• [Task instructions]
1. For each statement below, say yes or no to whether it agrees with the passage on lockdown stringency, and quote the words from the passage that decide it. (a) Belgium received a stringency score of 81 in March and April. (b) Norway and Finland had higher stringency scores than Sweden during the spring. (c) The stringency index is built from twelve indicators.
2. Copy the passage on lockdown stringency word for word, from "These findings may" up to and including "orders into account.".

━━━━━ Source text ━━━━━

These findings may seem shocking, but they are supported by what occurred between Sweden and its neighbors. “Our World in Data,” a research team based at the University of Oxford, created a “lockdown stringency measure” that assigns countries scores based on how strict their lockdown measures were. According to the researchers, the index is a composite measure ranging from one to 100 based on nine indicators that takes policies such as school closures, travel bans, and stay at home orders into account.  

To get a better idea of what a high stringency score means, let’s look at Belgium. In March and April, Our World in Data gave Belgium a stringency score of 81. During this time Belgium issued a total border closure, stay-at-home orders, ban on public gatherings, cancellation of all public events, and school/workplace closures. Even though Belgium maintained this high stringency score into the summer, it currently has the highest COVID deaths per million. Some experts attribute Belgium’s high death toll to the lack of national cohesion when it came to implementing and following COVID guidelines.

Our World in Data shows Sweden’s government response stringency score has remained in the 50s and 60s throughout the course of the pandemic. What stands out is that Norway and Finland’s stringency scores were always lower than Sweden’s even though they suffered far fewer casualties. When people compare Sweden unfavorably to Finland and Norway they fail to note that the two countries were less restrictive.   

Finland and Norway had lower scores than Sweden during the spring and continued to have increasingly lower scores from May until now. During the summer and fall, Norway and Finland had stringency scores averaging around the 30s and 40s while Sweden maintained a score in the mid-to-high 50s. This means that even though Sweden was more “stringent” in its lockdown policy than Norway and Finland, it still suffered more deaths.

━━━━━ Given data ━━━━━

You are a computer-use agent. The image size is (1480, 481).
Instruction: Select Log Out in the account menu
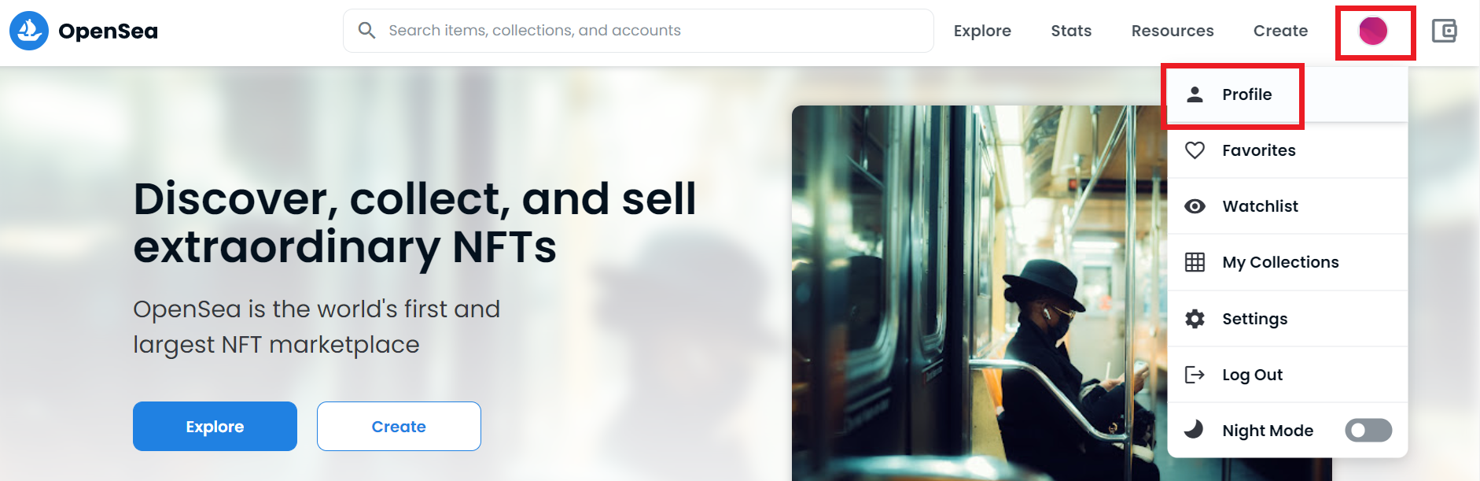[1252, 375]
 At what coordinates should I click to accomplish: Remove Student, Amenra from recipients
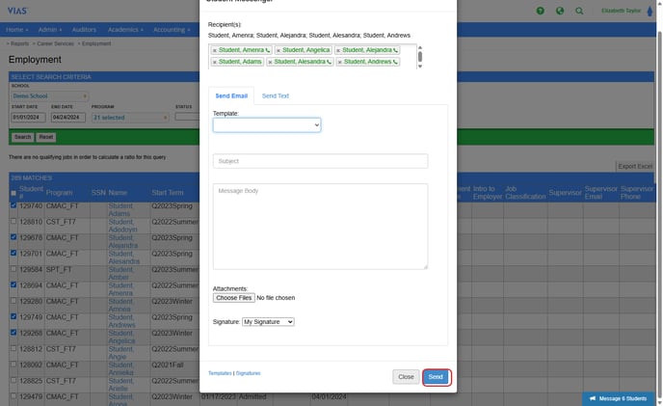coord(215,50)
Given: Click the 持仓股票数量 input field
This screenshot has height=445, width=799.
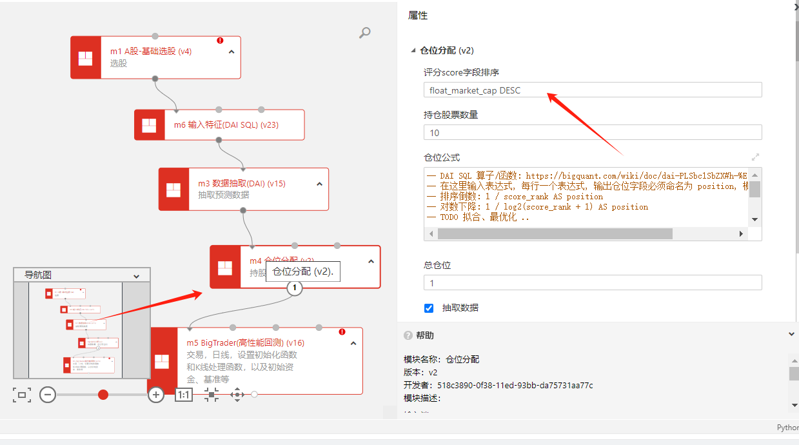Looking at the screenshot, I should click(592, 133).
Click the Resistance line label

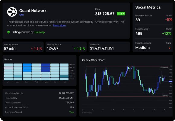point(164,68)
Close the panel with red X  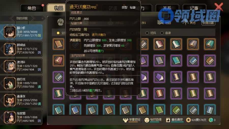coord(219,7)
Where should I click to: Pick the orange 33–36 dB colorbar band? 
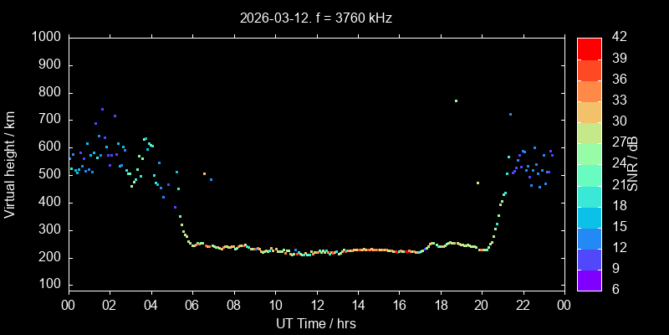coord(589,90)
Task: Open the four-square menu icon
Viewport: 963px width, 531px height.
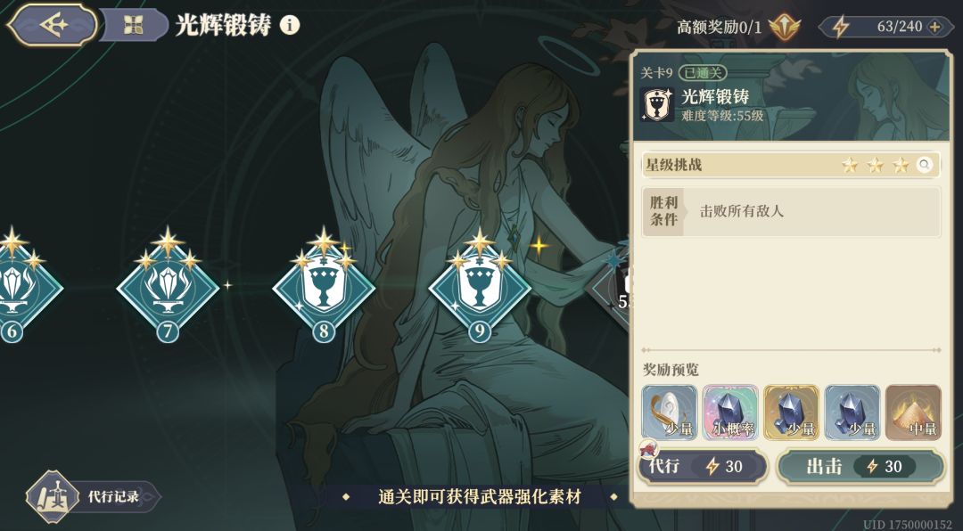Action: point(133,25)
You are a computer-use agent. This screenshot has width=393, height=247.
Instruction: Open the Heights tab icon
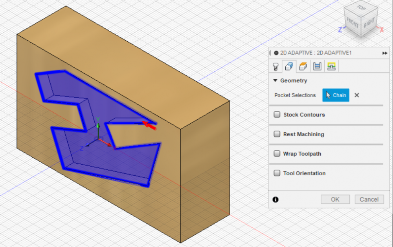coord(303,66)
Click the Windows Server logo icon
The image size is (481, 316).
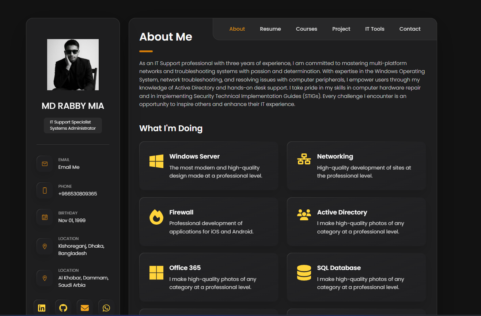click(x=156, y=161)
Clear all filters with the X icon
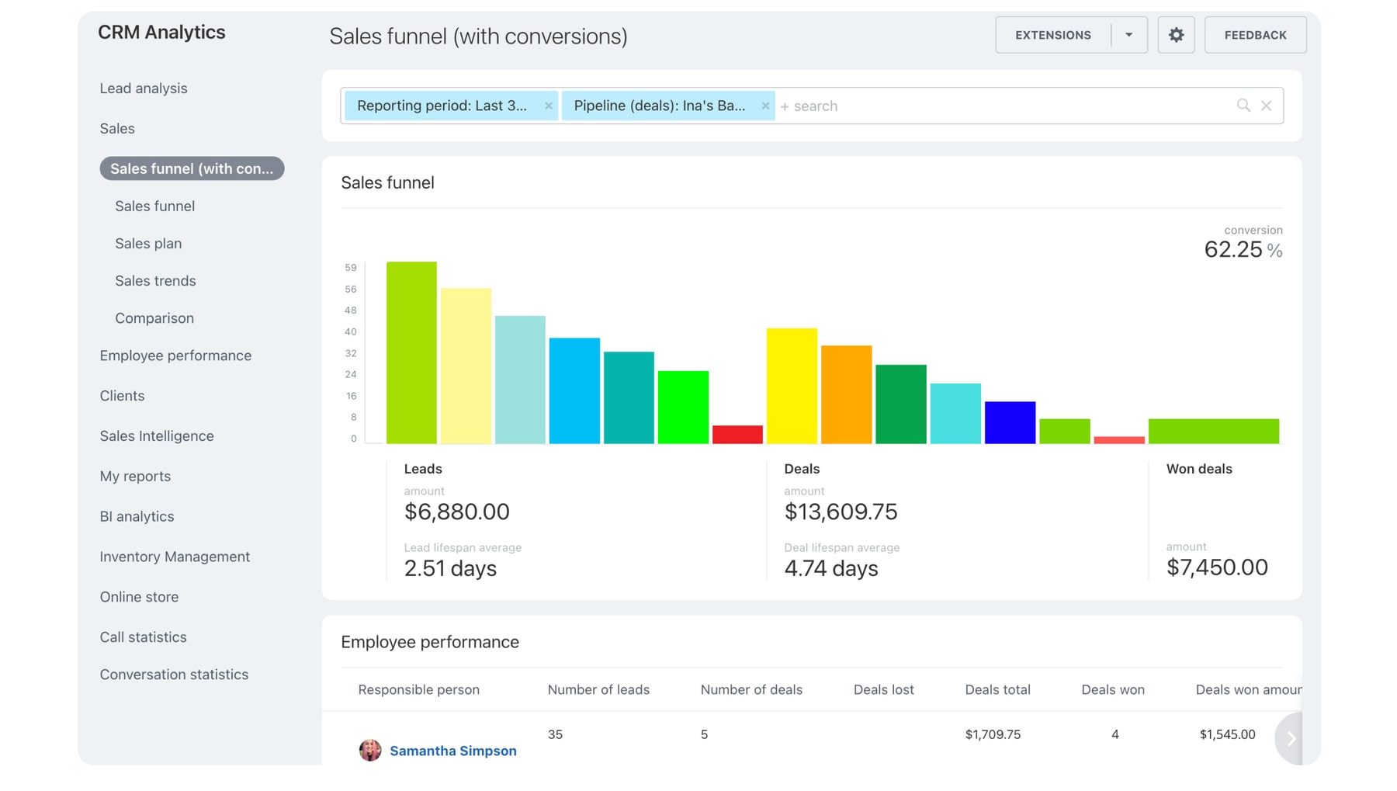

━━━━━

• [Set of answers]
1.
(a) Yes: "In March and April, Our World in Data gave Belgium a stringency score of 81."
(b) No: "Finland and Norway had lower scores than Sweden during the spring"
(c) No: "based on nine indicators"

2.
These findings may seem shocking, but they are supported by what occurred between Sweden and its neighbors. “Our World in Data,” a research team based at the University of Oxford, created a “lockdown stringency measure” that assigns countries scores based on how strict their lockdown measures were. According to the researchers, the index is a composite measure ranging from one to 100 based on nine indicators that takes policies such as school closures, travel bans, and stay at home orders into account.